▸ REQUIRED ACTION: All lines below starting at the one that holds "The width and height of the screenshot is (1269, 572)." and ending at the one that holds "The image size is (418, 313)." should be printed exactly, ends included. Pictures should not be printed, nor anything else.

[Excerpts from a dataset]

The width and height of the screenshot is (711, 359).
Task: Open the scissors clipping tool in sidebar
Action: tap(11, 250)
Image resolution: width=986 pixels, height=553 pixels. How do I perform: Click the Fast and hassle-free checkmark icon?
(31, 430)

* * *

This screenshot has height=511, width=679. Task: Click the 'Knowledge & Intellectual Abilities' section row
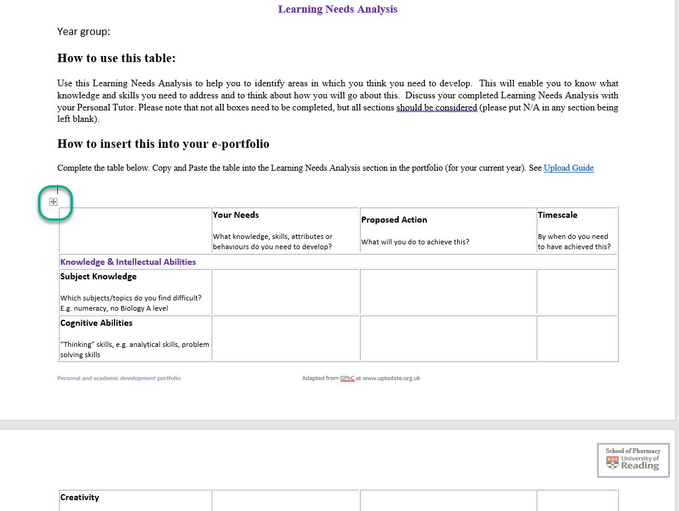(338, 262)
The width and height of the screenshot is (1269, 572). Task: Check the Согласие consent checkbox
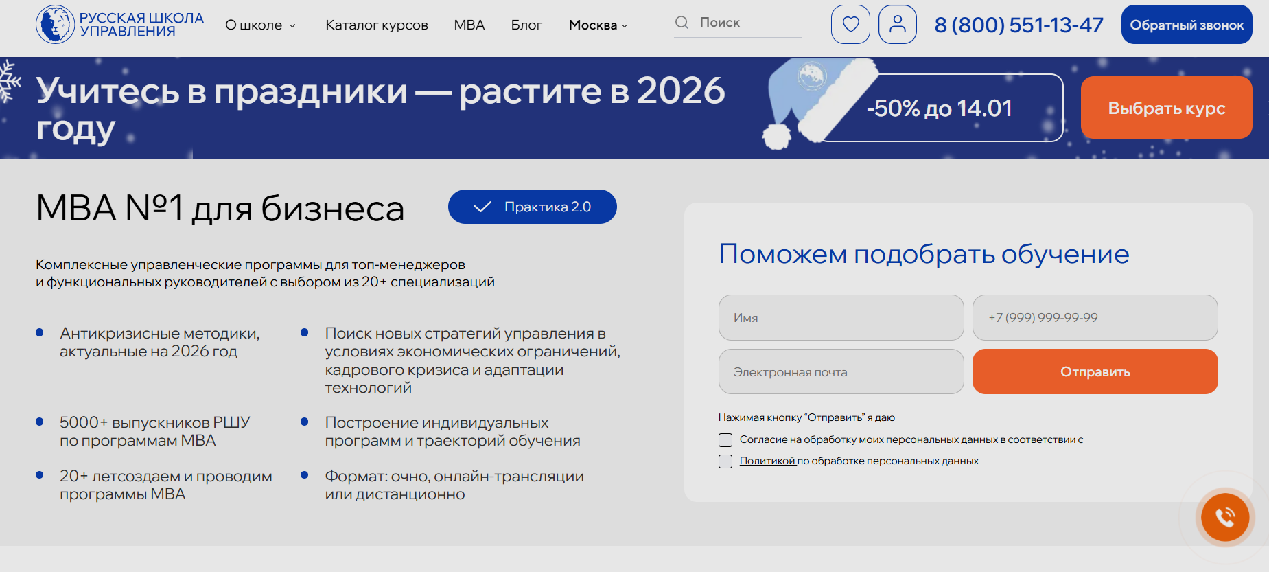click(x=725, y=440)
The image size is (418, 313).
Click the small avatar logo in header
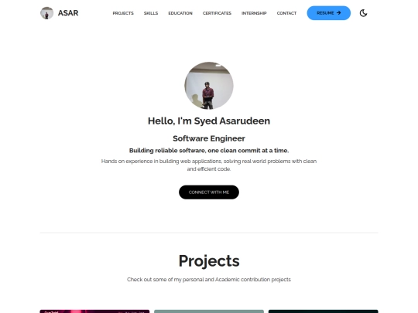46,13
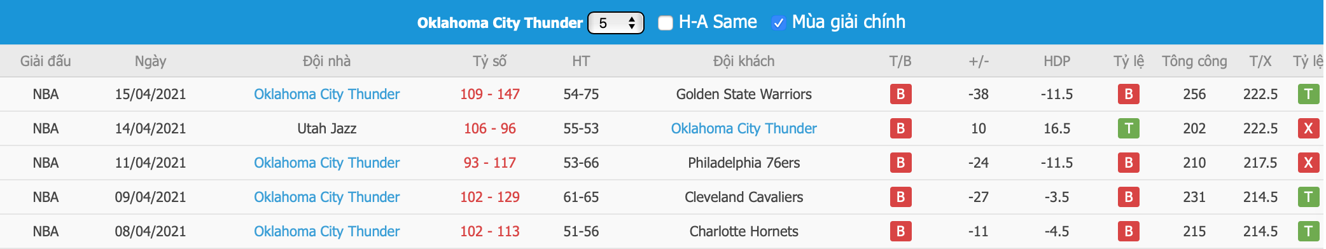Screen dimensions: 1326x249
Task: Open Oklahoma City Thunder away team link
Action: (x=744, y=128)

▸ THE COMPLETED TASK:
The width and height of the screenshot is (1269, 572). Task: Check the Согласие consent checkbox
click(x=725, y=440)
The image size is (418, 313).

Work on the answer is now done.